In welche Richtung bewegt sich die Bürowirtschaft? Was sind die Trends, Chancen und Herausforderungen? OFFICE DEALZZ stellt Fragen. Interessante Persönlichkeiten aus der Branche antworten.
1) Herr Link, was fasziniert Sie am Thema Büromöbel?
Joachim Link: Mich fasziniert an den Themen Büromöbel und Büroeinrichtung, dass wir mit unseren Produkten einen direkten Einfluss auf die Kreativität, Produktivität, Ergonomie, Gesundheit und das Wohlbefinden der Nutzer haben. Aus Technik- und Produktionssicht fasziniert mich die Vielfalt der Materialien. Von Textilien, Leder, Schaum, Polstermaterialien, Holz, Kunststoffen, Aluminium, Stahl bis hin zu Elektronik- und Steuerungskomponenten wie Sensoren etc.
2) Laut dem deutschen Büroeinrichtungsverband IBA ging es für die Branche 2020 steil bergab. 2021 wurde immerhin wieder ein Umsatzplus von sechs Prozent erreicht. Wie ist Interstuhl bislang durch die Krise gekommen?
Interstuhl hat sich entgegen dem Trend sehr gut entwickelt. Wir können ein schönes Umsatzplus in 2021 verzeichnen. Derzeit bereiten wir hierüber eine Pressemeldung vor. Die Branche wird in Kürze von uns hören.
3) Sicher hatte auch Interstuhl mit Lieferengpässen zu kämpfen?
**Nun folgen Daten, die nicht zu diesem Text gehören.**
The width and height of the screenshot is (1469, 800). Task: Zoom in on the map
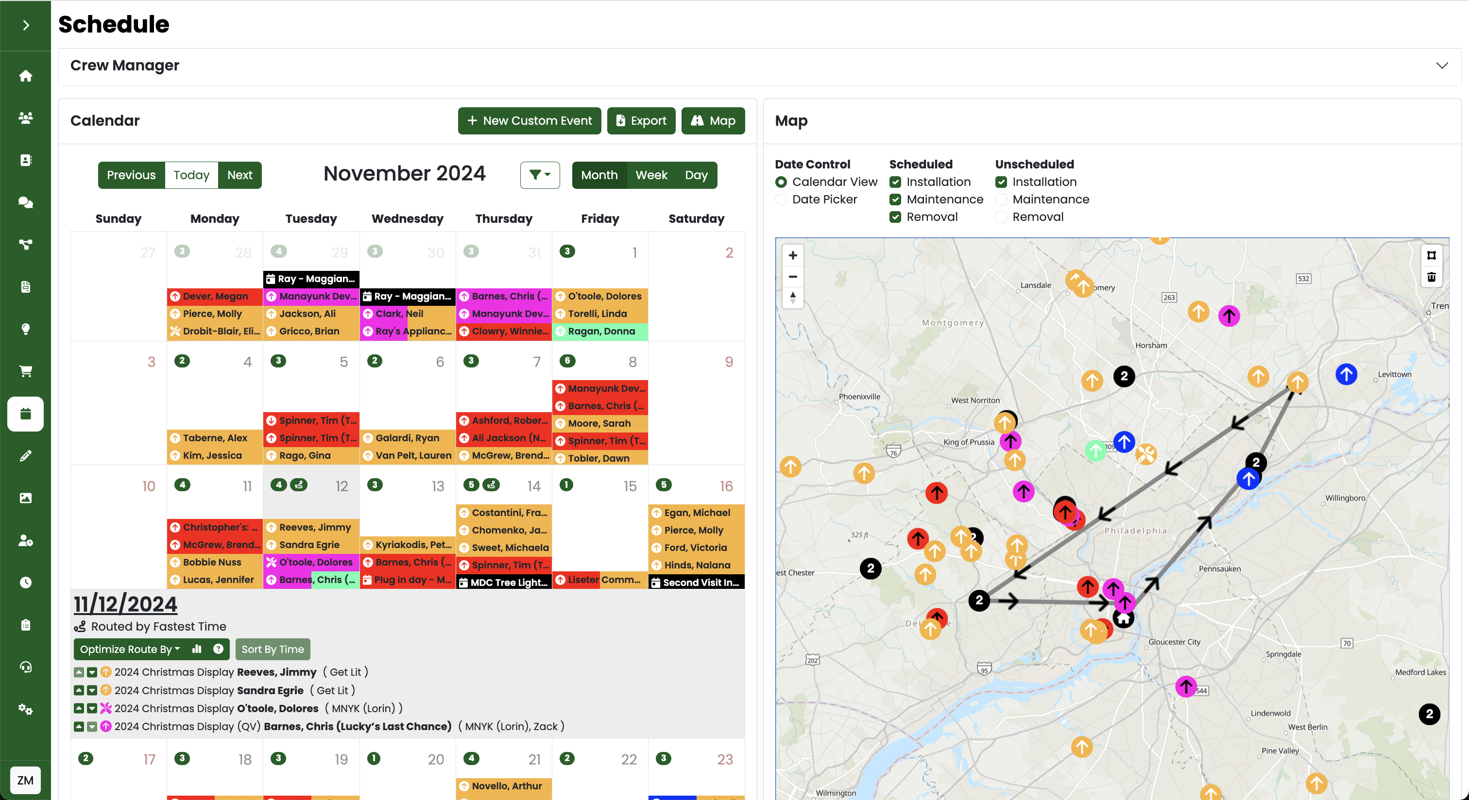tap(793, 255)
Ja, sicherlich. Jedoch konnten wir diese durch folgende Punkte in Grenzen halten:
a) einen hohen und in der Krise noch gesteigerten Eigenfertigungsanteil und
b) durch rechtzeitige, drastische Erhöhung unserer Vormaterial-Lagerbestände.
4) Die Preise für Vormaterialien, Energie und Logistik sind stark gestiegen. Musste auch Interstuhl die Preise für seine Lösungen erhöhen?
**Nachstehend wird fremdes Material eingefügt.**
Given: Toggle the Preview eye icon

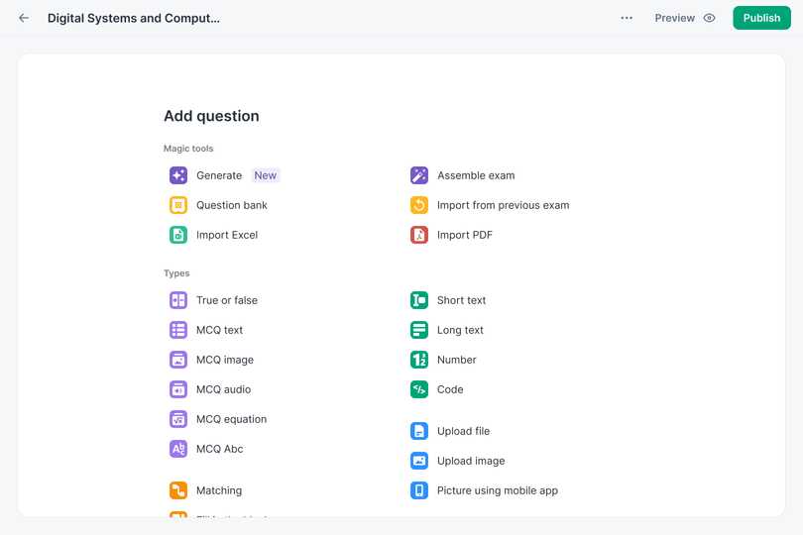Looking at the screenshot, I should pos(709,18).
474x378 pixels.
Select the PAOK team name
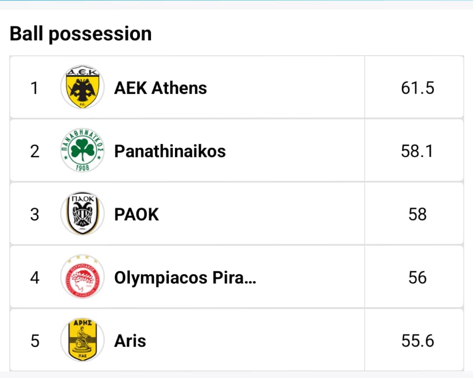136,214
Ja, auch wir mussten unsere Preise aufgrund extrem stark gestiegener Vormaterialkosten erhöhen. Da wir auch in Zukunft die Qualität und Innovationen unserer Produkte hochhalten wollen, wird eine weitere Steigerung unserer Preise unumgänglich sein.
5) Wie wichtig ist der Produktionsstandort Deutschland für Interstuhl?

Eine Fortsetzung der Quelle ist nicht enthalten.